Students with autism, learning disabilities and attention deficit/hyperactivity disorder will continue to get public funds to go to private schools announced Education Minister Marilyn More. The minister said the program is meant to be a short-term, intensive option among the array of services for children with learning disabilities.

The four private schools provide a specialized education for students whose families feel this is their last and only option for their child with learning difficulties.

“It provides, in their minds, a safer social climate for the students.

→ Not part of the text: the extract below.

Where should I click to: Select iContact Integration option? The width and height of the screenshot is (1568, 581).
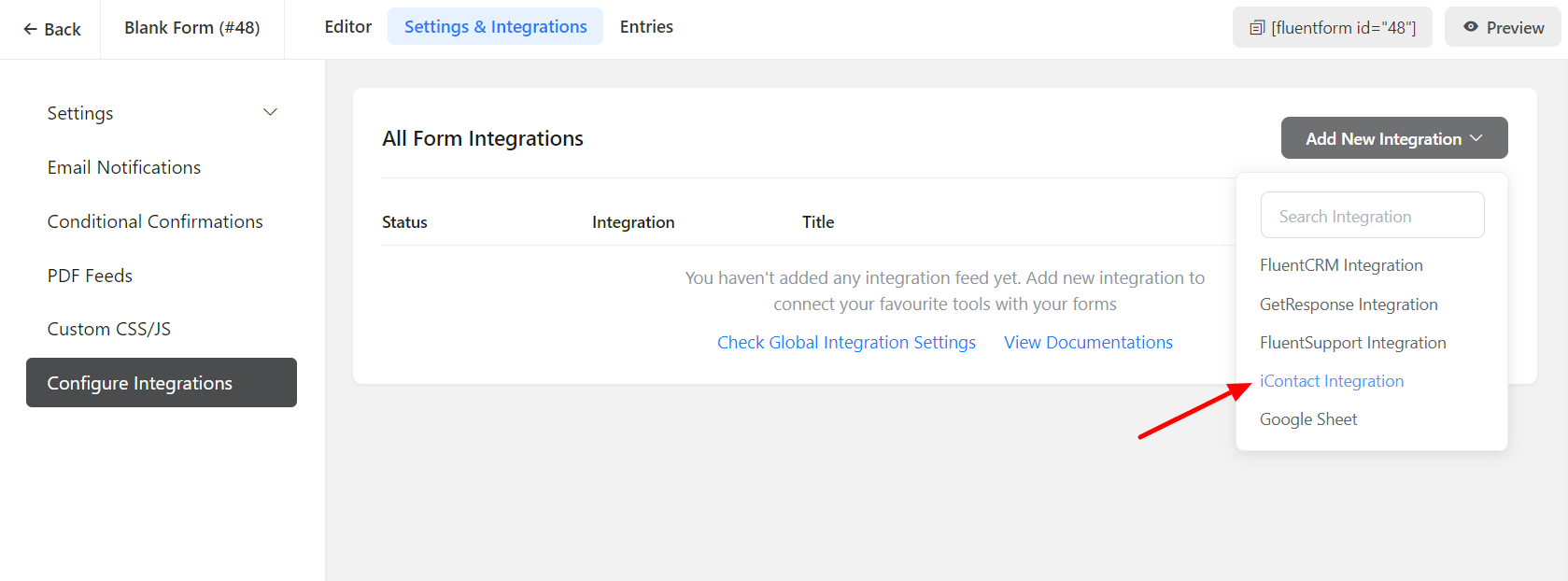1331,381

The teachers are specialized, most of the peers in their classes also have similar conditions and it just provides an option for some parents." said the Education Minister.

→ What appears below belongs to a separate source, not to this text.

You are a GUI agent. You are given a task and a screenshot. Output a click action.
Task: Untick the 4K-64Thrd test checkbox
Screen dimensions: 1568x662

There are 160 students in the Tuition Support Program at four locations in the Nova Scotia — Landmark East in Wolfville, Churchill Academy in Dartmouth, Bridgeway Academy in Dartmouth and Bridgeway’s satellite location in Truro.

The program is costing almost $1.4 million this school year. About $323,000 of that is supplemental funding available to families in need. Under the program, school boards transfer the $6,600 per student they get from the province to the private school. The total tuition cost per student for one year at Bridgeway for example is $11,000.

Marilyn More said students will be limited to three years in the program, although families can apply for a fourth year if the students don’t seem ready to go to public school.

"Quite frankly, it’s difficult for my government to recognize spending public funding outside the public school system," More said.

"We feel that the inclusion of students of all abilities and challenges and needs within the public school system is the best situation for them, and we would prefer to put our focus and our funding within . . . the continuum of programs and services for students in the public forum."

During my teaching career I have heard many successful stories of students who would not have made it through Public Schools but graduated from these specialized Private Schools and went on to University or Community Colleges. Our defense was always: “Give public school teachers the student/teacher ratio and resources these private schools have and watch the results”

Source:The Chronicle Herald article written by DAVID JACKSON Provincial Reporter

Do you think, in some cases, Private Schools for Special Needs children is the right choice?
Should these private schools receive public funding?